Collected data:
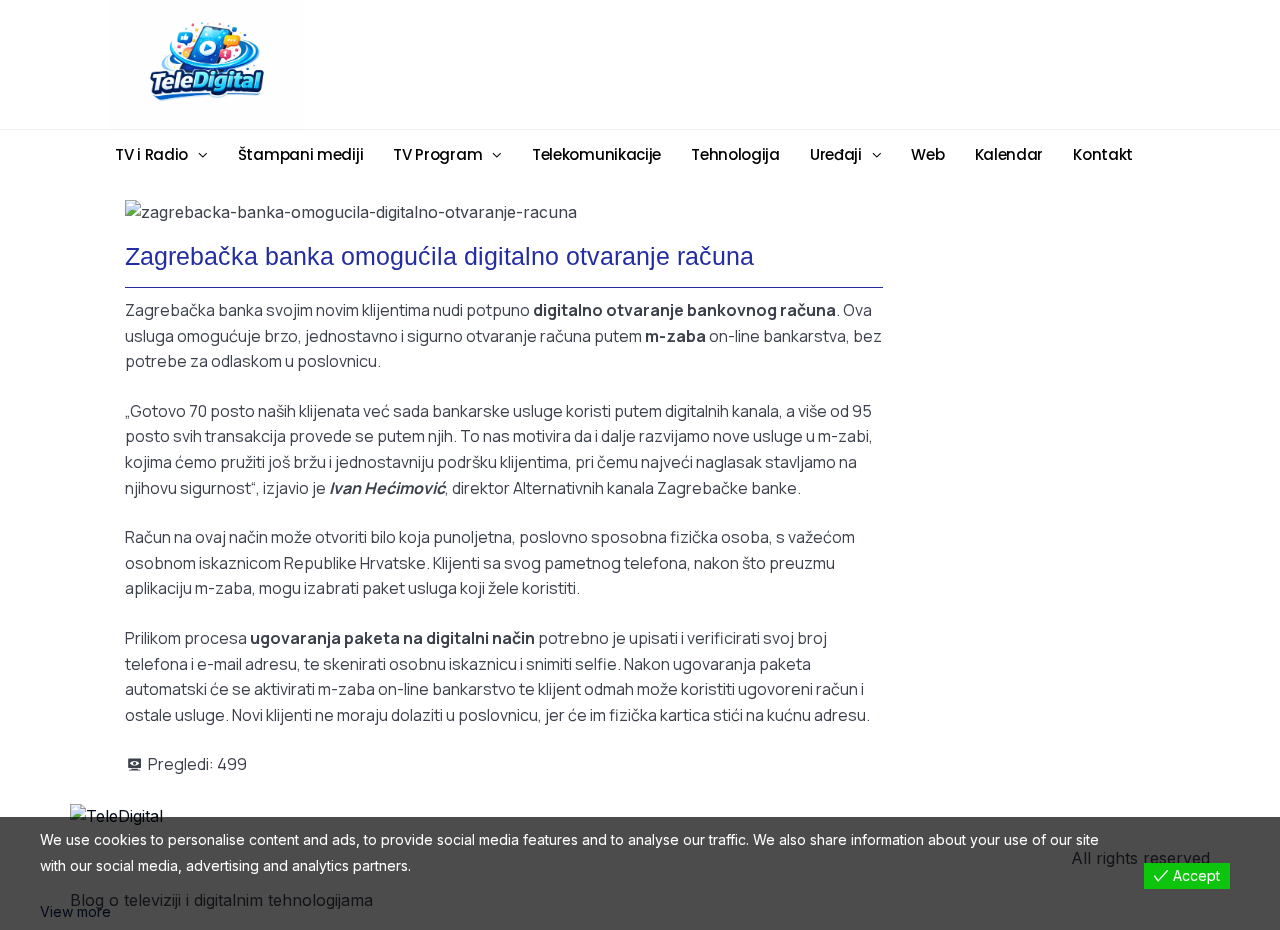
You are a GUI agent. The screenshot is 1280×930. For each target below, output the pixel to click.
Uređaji (836, 154)
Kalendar (1009, 154)
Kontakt (1103, 154)
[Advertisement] (795, 63)
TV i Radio (151, 154)
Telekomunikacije (596, 154)
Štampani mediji (301, 154)
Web (927, 154)
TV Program (437, 154)
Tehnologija (735, 154)
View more (75, 911)
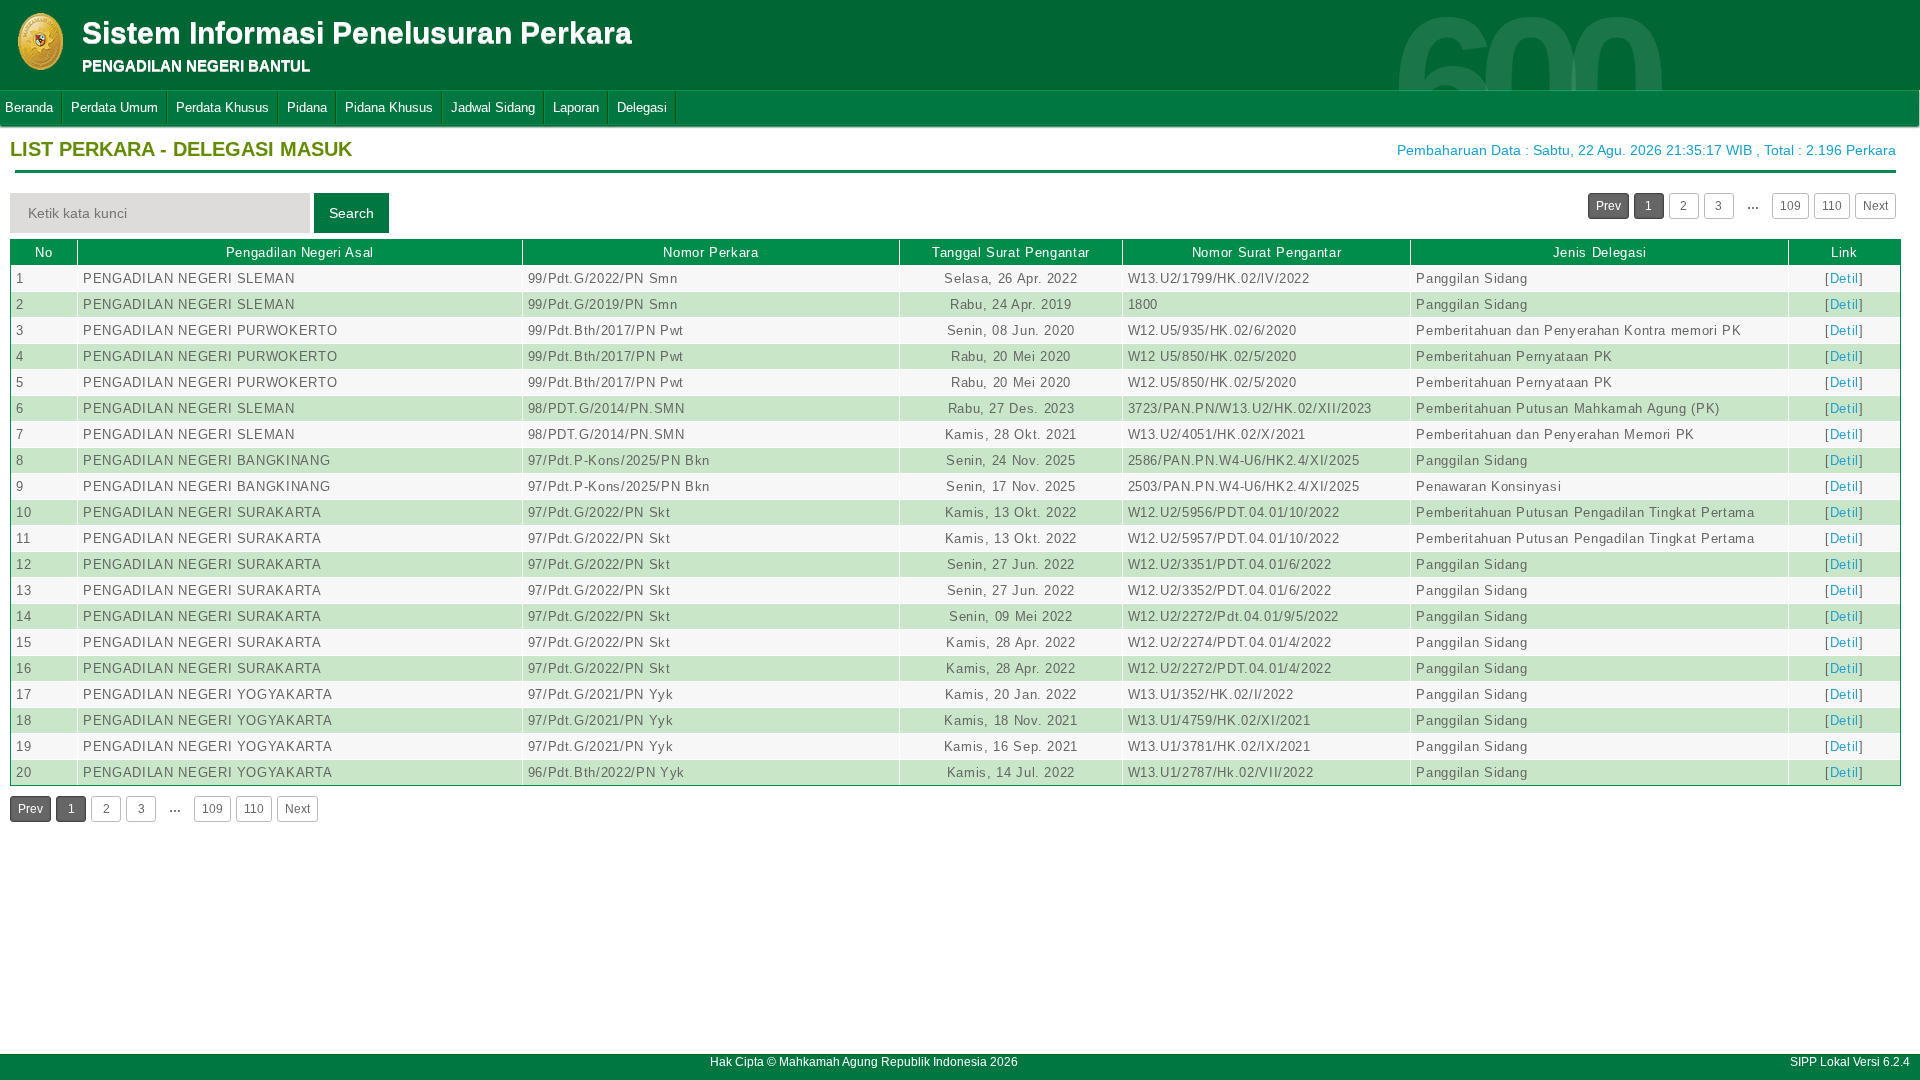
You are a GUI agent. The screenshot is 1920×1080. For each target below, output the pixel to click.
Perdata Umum (114, 107)
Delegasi (642, 107)
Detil (1844, 278)
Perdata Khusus (222, 107)
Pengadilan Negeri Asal (300, 252)
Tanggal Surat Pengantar (1011, 252)
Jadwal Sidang (493, 107)
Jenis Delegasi (1600, 252)
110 (1832, 206)
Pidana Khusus (389, 107)
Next (1875, 206)
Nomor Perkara (710, 252)
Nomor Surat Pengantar (1267, 252)
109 (1790, 206)
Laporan (576, 107)
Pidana (307, 107)
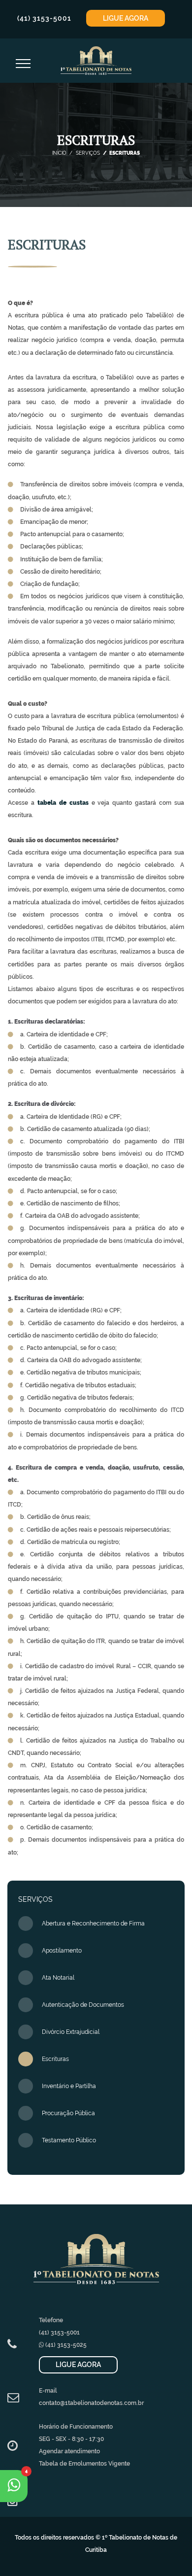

_What is required:_ Could you return all the entries exactly as they appear, minus the pictures?

_Output:_
You are a GUI agent. The screenshot is 1280×930. For each target below, output the pixel to click.
Uređaji (836, 154)
Kalendar (1009, 154)
Kontakt (1103, 154)
[Advertisement] (795, 63)
TV i Radio (151, 154)
Telekomunikacije (596, 154)
Štampani mediji (301, 154)
Web (927, 154)
TV Program (437, 154)
Tehnologija (735, 154)
View more (75, 911)
You are a GUI agent. The screenshot is 1920×1080. For each target below, output the pixel to click.
Perdata Umum (114, 107)
Delegasi (642, 107)
Detil (1844, 278)
Perdata Khusus (222, 107)
Pengadilan Negeri Asal (300, 252)
Tanggal Surat Pengantar (1011, 252)
Jadwal Sidang (493, 107)
Jenis Delegasi (1600, 252)
110 (1832, 206)
Pidana Khusus (389, 107)
Next (1875, 206)
Nomor Perkara (710, 252)
Nomor Surat Pengantar (1267, 252)
109 (1790, 206)
Laporan (576, 107)
Pidana (307, 107)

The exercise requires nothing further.